Changing the Lives of Patients with

Myotubular and Centronuclear Myopathies (CNM)

Meet Declan

The name Declan is Scottish in origin and means “full of goodness.” It is the name that Jessica and Adam gave to their son eight years ago shortly after he entered the world and changed their lives. Declan lives with a serious rare disease called X-Linked Myotubular Myopathy (XLMTM) that has created many challenges for him and his family.

When Jessica was pregnant with Declan, she felt little movement and worried constantly that something was wrong. Doctors, however, assured her that everything was fine. But when Declan was born, he was gray, quiet, and unmoving. As Jessica picked up her new son’s hand, it fell beside him lifeless. Doctors were at a loss for answers, theorizing that perhaps he had suffered a stroke. In the days ahead, Declan remained weak and moved little. He ultimately received a tracheostomy for breathing and a g-tube for nourishment. While he did become stronger, Declan was unable to leave the hospital and the family awaited answers from a battery of tests, including an exome sequence that can determine a genetic cause of illness. Doctors were not optimistic about Declan’s prognosis and recommended that the family focus on comfort care. “We knew what they were trying to tell us,” Jessica said. “But we weren’t having it. We knew Declan, we had seen he was in there. We were not going to give up.”

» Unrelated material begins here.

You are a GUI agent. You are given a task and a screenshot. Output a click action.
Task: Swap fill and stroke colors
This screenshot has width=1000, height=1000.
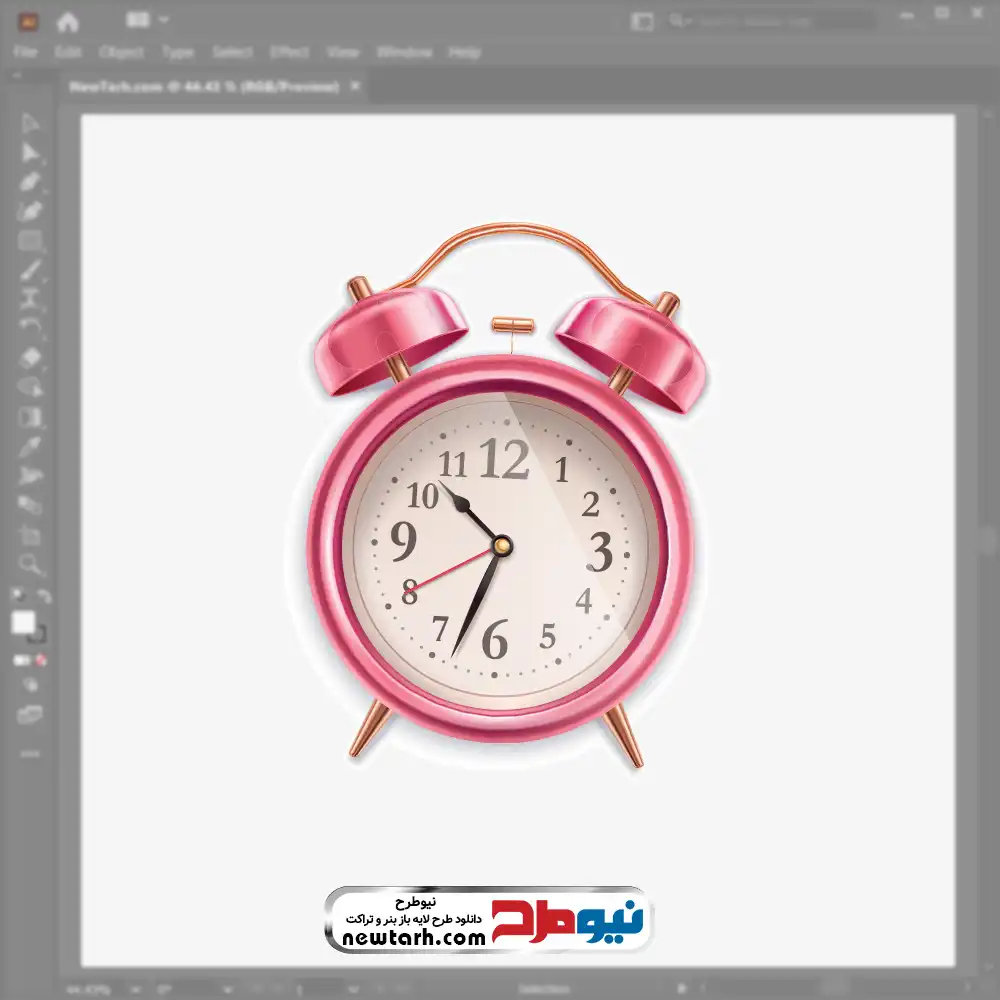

After seven months, Declan was finally diagnosed with XLMTM, a rare genetic neuromuscular disorder characterized by muscle weakness that can range from mild to very profound and debilitating. XLMTM causes weakness in muscles that are involved in swallowing and breathing, and patients often have severe respiratory distress and require ventilation. A rare disorder affecting about 1 in 50,000 male births in the U.S., XLMTM can bring potentially life-threatening complications during infancy and early childhood. Jessica and Adam were told that Declan likely would not live past one year, and that there was no hope to save him. “As a mom knowing that I had passed on something like this to my son, I felt like a monster,” explained Jessica. “It is the worst feeling ever.” Despite the grim news, Adam and Jessica focused on what Declan did have in his favor – he was happy, cognitively developing on schedule and a fighter.

With the help of family and friends, and with intense training on how to care for a medically fragile child, Adam and Jessica brought Declan home. Jessica adjusted to managing a schedule of nurses to ensure 24-hour careful supervision of Declan, and a living room now filled with medical equipment. Still, with all imaginable preparation, Declan has had near-fatal setbacks that have terrified his parents. He once became unexpectedly unresponsive and unable to breathe during a car trip with Adam and Jessica. “As a parent you are hardest on yourself, and you try to anticipate everything,” said Jessica. “You have to be on guard constantly. It is overwhelming in a way I could not have imagined.” Never big planners, Adam and Jessica have decided to live their lives day-to-day, not knowing what challenges will come their way, but agreeing that they must find joy and goodness in the little moments.

Today, Declan is nonverbal but can yell for attention and laugh. He uses a speaking device and American Sign Language – preferring to finger spell everything. Declan loves animals and visits to the zoo, and he is an expert on dinosaurs. He likes visits from friends and his ornery personality makes his parents laugh.

Adam and Jessica hope someday for Declan to sit and hold his head up independently. They would like Declan to get stronger so he would feel more confident and be at less risk of injury. If he were slightly stronger, he could better communicate too – facial expressions, sign language, etc. They would love for him to someday be less dependent on a ventilator to breathe, and not have to miss out on things because of the limitations of being confined to a wheelchair. Ultimately, their goal for Declan is to be happy and to give him his best life. When Declan entered the world, he changed his parents’ lives, and it was changed for the better.

As much stress as this family has faced, they laugh and find joy in their lives every day. “It is not always great, but we adapt and thrive,” said Jessica. “We see the goodness.”

On caring for a medically fragile child:
“With school and therapy and trying to balance your child’s needs with work and life, we are drowning. You just try to keep up.”
“You beat yourself up. We as parents are the hardest on ourselves. You never relax and you are 24/7 in fight mode.”
“At night I worry an alarm won’t go off. You choose not to sleep than risk it.”